++++ Available data ++++

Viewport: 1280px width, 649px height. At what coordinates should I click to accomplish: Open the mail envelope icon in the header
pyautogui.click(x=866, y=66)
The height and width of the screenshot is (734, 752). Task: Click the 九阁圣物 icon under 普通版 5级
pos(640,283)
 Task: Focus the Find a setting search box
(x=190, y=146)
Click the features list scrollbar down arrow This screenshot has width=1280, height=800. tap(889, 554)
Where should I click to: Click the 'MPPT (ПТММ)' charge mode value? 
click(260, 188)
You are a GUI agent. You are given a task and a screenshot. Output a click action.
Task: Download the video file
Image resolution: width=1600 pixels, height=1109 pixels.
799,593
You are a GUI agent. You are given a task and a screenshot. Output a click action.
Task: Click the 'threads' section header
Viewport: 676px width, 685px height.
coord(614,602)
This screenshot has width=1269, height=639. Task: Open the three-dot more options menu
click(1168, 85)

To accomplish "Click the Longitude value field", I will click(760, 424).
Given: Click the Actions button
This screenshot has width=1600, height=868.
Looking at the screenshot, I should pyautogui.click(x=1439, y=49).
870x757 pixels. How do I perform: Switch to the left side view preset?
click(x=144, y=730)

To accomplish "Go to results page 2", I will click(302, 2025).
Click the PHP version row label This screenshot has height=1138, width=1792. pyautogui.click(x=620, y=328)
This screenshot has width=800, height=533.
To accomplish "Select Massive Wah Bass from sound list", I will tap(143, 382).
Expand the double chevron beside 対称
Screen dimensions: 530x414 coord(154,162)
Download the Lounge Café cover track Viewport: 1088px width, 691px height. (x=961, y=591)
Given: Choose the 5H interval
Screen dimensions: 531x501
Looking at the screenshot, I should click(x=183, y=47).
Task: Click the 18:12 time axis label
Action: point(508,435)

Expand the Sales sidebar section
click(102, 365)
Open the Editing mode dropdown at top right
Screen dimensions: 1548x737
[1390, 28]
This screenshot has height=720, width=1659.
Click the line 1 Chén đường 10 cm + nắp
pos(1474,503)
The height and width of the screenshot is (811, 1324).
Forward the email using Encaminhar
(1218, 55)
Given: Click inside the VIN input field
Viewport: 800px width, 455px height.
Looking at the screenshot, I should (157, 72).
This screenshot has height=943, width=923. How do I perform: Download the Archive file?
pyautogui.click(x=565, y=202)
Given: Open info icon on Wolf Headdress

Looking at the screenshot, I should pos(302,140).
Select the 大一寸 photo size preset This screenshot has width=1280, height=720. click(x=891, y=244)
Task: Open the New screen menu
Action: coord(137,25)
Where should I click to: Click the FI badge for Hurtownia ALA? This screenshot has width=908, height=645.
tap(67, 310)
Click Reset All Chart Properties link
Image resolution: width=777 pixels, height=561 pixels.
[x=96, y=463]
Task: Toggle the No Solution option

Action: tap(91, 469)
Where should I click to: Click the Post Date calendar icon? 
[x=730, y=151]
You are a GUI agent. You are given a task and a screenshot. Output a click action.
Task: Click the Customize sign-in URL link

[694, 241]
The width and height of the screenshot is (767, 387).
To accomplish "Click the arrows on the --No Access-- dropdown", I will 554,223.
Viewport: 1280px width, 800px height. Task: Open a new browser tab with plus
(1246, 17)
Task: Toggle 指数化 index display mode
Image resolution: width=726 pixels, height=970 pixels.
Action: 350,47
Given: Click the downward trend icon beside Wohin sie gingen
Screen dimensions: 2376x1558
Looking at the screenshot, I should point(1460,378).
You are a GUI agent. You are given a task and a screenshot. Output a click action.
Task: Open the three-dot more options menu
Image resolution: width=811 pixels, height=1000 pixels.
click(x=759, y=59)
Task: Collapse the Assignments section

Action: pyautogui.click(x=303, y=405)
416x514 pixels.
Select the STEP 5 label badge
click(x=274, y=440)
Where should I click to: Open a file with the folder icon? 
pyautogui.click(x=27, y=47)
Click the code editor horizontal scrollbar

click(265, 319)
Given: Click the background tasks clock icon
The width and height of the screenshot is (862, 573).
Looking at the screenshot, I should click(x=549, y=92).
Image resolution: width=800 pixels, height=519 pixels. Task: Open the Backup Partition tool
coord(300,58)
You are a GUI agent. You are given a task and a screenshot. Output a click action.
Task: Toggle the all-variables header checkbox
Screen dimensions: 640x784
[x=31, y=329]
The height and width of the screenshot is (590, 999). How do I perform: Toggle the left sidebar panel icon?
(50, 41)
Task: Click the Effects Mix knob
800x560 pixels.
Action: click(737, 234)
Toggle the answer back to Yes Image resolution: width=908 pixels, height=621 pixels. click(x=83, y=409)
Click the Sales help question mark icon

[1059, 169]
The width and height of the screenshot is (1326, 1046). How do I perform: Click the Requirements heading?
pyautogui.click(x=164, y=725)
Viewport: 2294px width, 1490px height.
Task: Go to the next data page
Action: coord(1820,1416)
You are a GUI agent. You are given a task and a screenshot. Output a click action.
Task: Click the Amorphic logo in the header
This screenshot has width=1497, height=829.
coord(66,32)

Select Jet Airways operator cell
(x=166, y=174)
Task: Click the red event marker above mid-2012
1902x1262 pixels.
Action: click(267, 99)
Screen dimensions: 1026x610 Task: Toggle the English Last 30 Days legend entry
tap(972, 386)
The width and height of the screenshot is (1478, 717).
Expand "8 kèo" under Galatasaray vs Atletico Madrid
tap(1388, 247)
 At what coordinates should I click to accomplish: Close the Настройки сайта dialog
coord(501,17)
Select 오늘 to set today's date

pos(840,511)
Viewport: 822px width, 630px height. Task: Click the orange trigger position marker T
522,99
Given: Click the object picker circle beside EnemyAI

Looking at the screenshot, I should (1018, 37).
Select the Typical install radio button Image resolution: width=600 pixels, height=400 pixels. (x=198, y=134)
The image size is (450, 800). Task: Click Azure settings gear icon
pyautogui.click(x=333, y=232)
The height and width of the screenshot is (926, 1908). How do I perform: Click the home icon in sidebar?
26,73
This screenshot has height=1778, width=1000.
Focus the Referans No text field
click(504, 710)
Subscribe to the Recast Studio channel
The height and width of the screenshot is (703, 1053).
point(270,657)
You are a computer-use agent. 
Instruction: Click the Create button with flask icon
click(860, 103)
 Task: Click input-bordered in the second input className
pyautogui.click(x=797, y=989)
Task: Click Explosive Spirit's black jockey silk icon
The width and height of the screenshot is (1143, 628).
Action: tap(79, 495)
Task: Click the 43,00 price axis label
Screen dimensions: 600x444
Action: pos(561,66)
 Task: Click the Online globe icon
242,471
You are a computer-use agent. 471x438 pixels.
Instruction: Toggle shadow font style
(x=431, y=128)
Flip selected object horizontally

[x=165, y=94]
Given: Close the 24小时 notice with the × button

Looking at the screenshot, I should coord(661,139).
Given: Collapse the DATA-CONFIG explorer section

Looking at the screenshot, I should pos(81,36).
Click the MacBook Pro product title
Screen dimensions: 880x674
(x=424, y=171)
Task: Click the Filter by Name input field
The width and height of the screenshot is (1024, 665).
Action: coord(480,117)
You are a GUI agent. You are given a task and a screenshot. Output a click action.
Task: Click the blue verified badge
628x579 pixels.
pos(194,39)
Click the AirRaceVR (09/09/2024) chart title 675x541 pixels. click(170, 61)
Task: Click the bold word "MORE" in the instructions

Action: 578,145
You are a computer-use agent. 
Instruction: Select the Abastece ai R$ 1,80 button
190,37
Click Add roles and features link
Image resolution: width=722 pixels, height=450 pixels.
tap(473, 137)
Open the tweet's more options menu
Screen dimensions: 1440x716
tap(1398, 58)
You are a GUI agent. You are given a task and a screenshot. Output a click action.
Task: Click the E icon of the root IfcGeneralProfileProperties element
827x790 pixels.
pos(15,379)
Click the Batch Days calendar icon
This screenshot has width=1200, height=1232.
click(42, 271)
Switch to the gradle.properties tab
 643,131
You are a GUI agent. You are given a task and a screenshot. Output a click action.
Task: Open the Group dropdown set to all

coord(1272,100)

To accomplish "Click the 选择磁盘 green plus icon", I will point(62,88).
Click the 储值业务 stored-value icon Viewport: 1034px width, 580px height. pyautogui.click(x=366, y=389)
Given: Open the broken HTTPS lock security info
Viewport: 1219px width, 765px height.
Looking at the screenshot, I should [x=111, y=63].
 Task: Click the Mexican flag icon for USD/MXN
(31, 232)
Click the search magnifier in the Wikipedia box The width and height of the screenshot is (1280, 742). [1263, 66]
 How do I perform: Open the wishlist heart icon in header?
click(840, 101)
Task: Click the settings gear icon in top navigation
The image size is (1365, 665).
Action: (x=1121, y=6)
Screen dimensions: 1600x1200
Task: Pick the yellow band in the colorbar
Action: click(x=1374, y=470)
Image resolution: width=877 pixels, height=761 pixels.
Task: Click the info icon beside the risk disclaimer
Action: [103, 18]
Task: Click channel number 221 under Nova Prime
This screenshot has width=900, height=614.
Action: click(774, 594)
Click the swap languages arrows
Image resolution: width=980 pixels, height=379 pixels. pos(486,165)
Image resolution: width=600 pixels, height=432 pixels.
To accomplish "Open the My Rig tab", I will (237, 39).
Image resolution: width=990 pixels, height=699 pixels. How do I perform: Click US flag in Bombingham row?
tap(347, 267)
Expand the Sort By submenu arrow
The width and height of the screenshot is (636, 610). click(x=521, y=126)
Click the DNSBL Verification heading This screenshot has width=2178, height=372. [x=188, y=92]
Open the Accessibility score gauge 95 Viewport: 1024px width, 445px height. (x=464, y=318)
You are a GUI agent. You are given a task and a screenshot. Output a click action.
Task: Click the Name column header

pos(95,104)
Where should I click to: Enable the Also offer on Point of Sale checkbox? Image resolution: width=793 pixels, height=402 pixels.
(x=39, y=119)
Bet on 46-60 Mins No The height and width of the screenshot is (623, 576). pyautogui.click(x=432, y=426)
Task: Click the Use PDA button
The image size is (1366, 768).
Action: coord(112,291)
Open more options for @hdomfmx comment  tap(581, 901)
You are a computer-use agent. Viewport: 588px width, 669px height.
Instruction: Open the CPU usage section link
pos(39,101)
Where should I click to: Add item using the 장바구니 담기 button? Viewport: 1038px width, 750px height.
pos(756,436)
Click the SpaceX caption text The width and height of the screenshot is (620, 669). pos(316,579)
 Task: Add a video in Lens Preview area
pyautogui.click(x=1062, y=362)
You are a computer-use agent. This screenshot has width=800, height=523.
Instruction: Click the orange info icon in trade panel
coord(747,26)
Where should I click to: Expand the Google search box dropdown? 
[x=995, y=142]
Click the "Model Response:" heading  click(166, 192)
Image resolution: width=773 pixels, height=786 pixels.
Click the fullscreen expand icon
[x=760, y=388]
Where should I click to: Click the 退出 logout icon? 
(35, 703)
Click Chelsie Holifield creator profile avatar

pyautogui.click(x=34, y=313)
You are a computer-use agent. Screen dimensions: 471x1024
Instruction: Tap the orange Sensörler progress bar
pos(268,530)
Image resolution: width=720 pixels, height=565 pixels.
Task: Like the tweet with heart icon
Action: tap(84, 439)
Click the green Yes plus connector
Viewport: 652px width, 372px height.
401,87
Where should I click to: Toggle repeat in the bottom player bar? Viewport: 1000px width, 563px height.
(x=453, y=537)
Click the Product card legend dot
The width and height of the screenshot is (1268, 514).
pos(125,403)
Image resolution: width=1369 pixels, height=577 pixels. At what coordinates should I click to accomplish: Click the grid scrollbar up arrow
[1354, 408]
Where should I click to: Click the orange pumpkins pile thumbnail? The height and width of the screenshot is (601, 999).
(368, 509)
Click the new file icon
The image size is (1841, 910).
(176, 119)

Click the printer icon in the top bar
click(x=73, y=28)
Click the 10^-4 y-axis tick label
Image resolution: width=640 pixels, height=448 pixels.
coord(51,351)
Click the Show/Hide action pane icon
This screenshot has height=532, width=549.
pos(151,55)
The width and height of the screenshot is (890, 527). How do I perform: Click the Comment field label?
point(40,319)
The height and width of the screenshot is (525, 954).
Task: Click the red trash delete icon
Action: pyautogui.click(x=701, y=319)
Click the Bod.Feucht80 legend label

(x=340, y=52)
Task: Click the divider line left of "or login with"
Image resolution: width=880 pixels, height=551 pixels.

++++

Your objective
Once you find the line with "The height and width of the screenshot is (926, 1908)." above, print it and every line after it up to and including the line with "Task: Click Explosive", exactly as written and nothing else.

Answer box
The height and width of the screenshot is (926, 1908). How do I perform: Click the home icon in sidebar?
26,73
This screenshot has height=1778, width=1000.
Focus the Referans No text field
click(504, 710)
Subscribe to the Recast Studio channel
The height and width of the screenshot is (703, 1053).
point(270,657)
You are a computer-use agent. 
Instruction: Click the Create button with flask icon
click(860, 103)
 Task: Click input-bordered in the second input className
pyautogui.click(x=797, y=989)
Task: Click Explosive Spirit's black jockey silk icon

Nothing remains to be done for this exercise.